Ces paroles sont remarquables dans la bouche d’un homme qui devait mourir en duel.

En 1800, lorsque je rentrai en France, j’ignorais que sur le rivage où je débarquais il me naissait un ami[2]. J’ai vu, en 1836, descendre cet ami au tombeau sans ces consolations religieuses dont je rapportais le souvenir dans ma patrie la première année du siècle.

Je suivis le cercueil depuis la maison mortuaire jusqu’au lieu de la sépulture ; je marchais auprès du père de M. Carrel et donnais le bras à M. Arago : M. Arago a mesuré le ciel que j’ai chanté.

Arrivé à la porte du petit cimetière champêtre, le convoi s’arrêta ; des discours furent prononcés.

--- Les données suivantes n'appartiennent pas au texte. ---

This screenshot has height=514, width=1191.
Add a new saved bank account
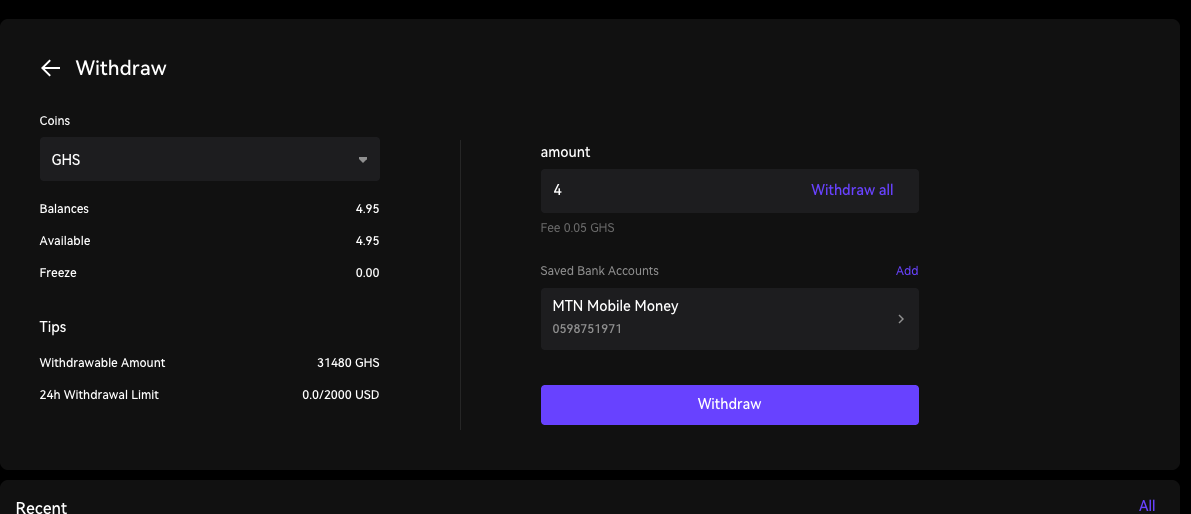point(906,271)
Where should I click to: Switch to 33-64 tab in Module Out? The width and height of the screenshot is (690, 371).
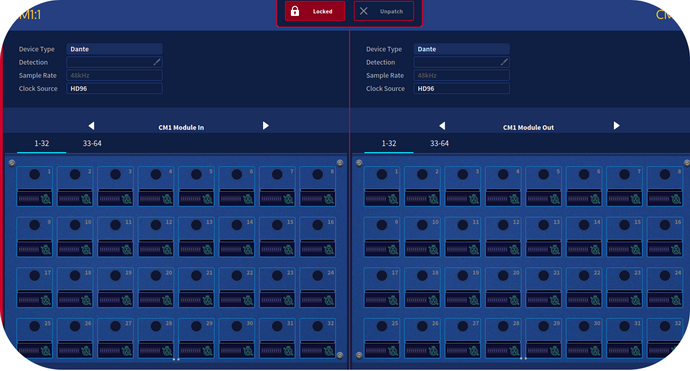coord(439,143)
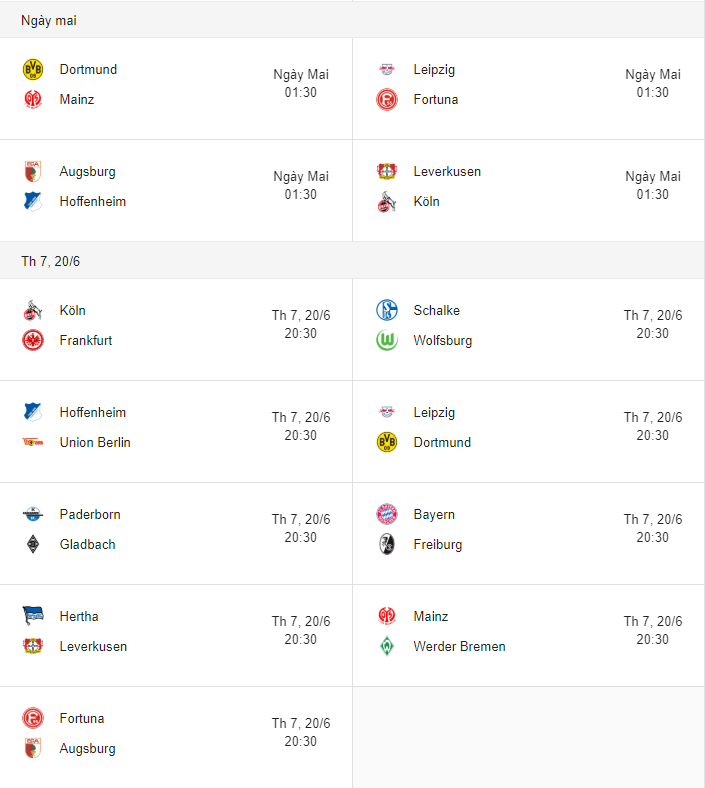Click the Freiburg crest
The image size is (705, 788).
(x=387, y=544)
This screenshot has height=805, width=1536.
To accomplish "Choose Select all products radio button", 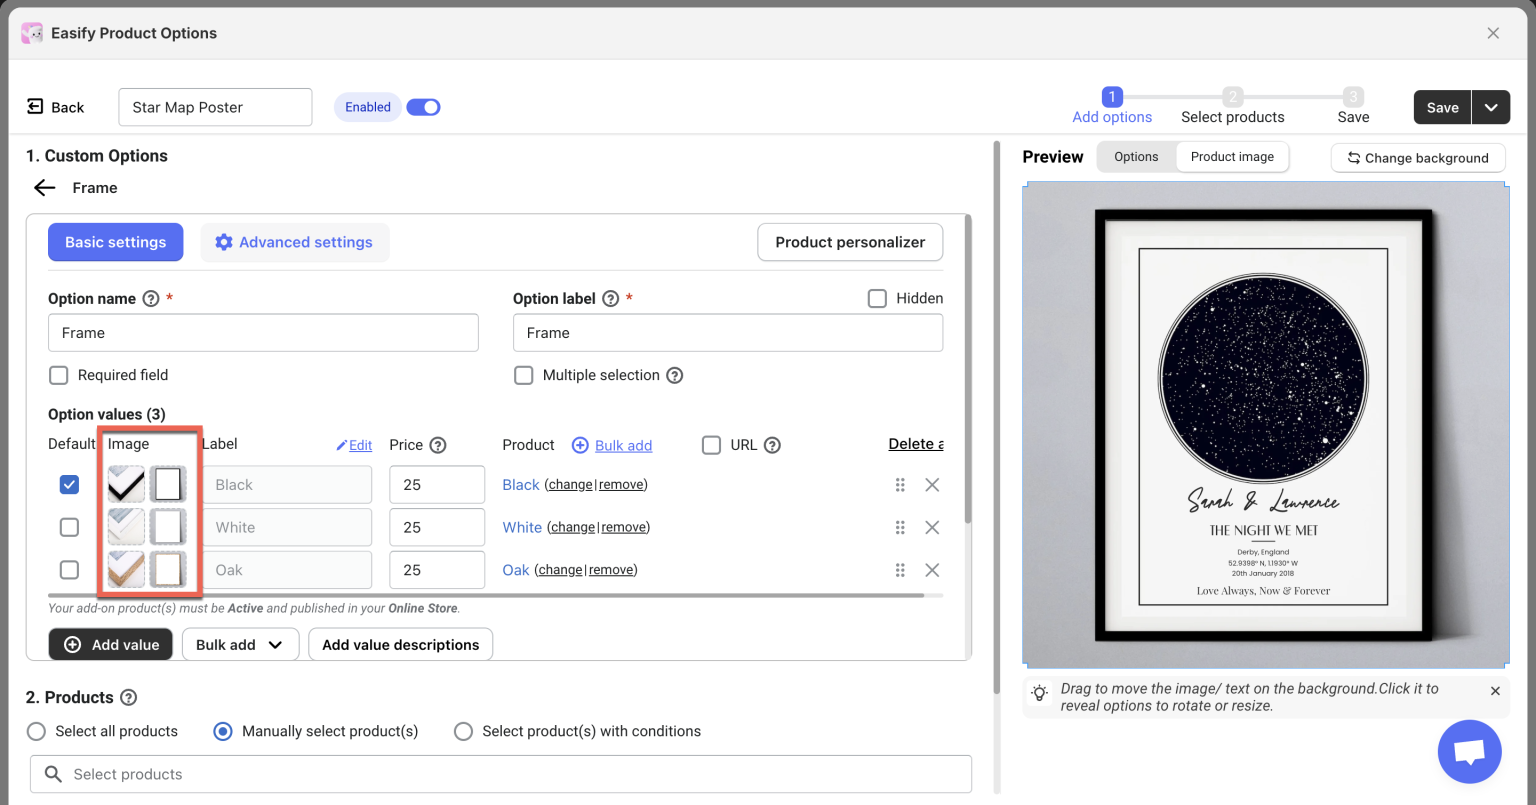I will click(x=37, y=731).
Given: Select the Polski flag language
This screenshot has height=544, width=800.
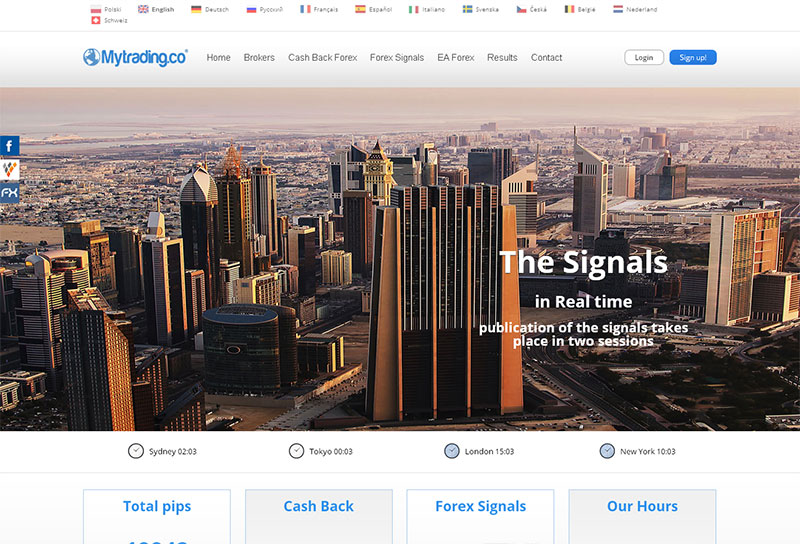Looking at the screenshot, I should tap(95, 9).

L’absence de la croix m’apprenait que le signe de mon affliction devait rester renfermé au fond de mon âme.

Il y avait six ans qu’aux journées de Juillet, passant devant la colonnade du Louvre, près d’une fosse ouverte, j’y rencontrai des jeunes gens qui me rapportèrent au Luxembourg, où j’allais protester en faveur d’une royauté qu’ils venaient d’abattre ; après six ans, je revenais, à l’anniversaire des fêtes de Juil-

  1. L’article de Carrel sur le suicide du jeune et malheureux Sautelet avait paru dans la Revue de Paris en juin 1830 sous ce titre : Une Mort volontaire.
  2. Chateaubriand débarqua à Calais le 8 mai 1800 ; le même jour, 8 mai, Armand Carrel naissait à Rouen.